§ **EXERCISE INPUT**
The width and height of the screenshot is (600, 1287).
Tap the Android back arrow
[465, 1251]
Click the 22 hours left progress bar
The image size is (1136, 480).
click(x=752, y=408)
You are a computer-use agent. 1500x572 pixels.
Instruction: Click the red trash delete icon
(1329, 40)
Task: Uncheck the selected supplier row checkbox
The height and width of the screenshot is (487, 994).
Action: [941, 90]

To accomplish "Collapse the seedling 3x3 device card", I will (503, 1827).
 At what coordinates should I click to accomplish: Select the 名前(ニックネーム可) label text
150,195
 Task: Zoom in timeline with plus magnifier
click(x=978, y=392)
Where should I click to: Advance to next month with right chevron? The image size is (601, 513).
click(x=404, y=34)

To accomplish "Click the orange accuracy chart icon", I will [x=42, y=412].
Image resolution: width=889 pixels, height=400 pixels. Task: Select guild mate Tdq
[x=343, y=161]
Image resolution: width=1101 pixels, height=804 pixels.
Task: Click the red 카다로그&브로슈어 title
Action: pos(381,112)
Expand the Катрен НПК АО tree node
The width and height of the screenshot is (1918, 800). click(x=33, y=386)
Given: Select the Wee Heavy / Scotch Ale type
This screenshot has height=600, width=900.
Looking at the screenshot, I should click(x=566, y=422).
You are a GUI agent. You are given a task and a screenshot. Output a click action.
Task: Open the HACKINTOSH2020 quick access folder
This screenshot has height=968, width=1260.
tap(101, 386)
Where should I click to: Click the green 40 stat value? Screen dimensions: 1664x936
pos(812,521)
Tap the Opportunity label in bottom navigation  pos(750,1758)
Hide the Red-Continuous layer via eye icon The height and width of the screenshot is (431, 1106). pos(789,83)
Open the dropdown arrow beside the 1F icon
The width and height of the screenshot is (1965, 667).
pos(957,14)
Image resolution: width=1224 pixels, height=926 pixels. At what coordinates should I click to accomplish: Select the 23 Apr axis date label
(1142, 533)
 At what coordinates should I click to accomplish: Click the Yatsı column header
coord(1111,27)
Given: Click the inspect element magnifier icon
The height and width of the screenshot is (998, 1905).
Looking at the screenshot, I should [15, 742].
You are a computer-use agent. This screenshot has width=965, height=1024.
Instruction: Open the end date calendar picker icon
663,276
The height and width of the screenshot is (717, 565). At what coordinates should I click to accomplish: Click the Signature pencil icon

§ **TASK TO CARRY OUT**
Everything in the material above from the line that has "Given: Select the Wee Heavy / Scotch Ale type" through the line that has "Tap the Opportunity" must be duplicated exactly, with no other lines given.

§ **TASK ANSWER**
Given: Select the Wee Heavy / Scotch Ale type
This screenshot has height=600, width=900.
Looking at the screenshot, I should click(x=566, y=422).
You are a GUI agent. You are given a task and a screenshot. Output a click action.
Task: Open the HACKINTOSH2020 quick access folder
This screenshot has height=968, width=1260.
tap(101, 386)
Where should I click to: Click the green 40 stat value? Screen dimensions: 1664x936
pos(812,521)
Tap the Opportunity label in bottom navigation  pos(750,1758)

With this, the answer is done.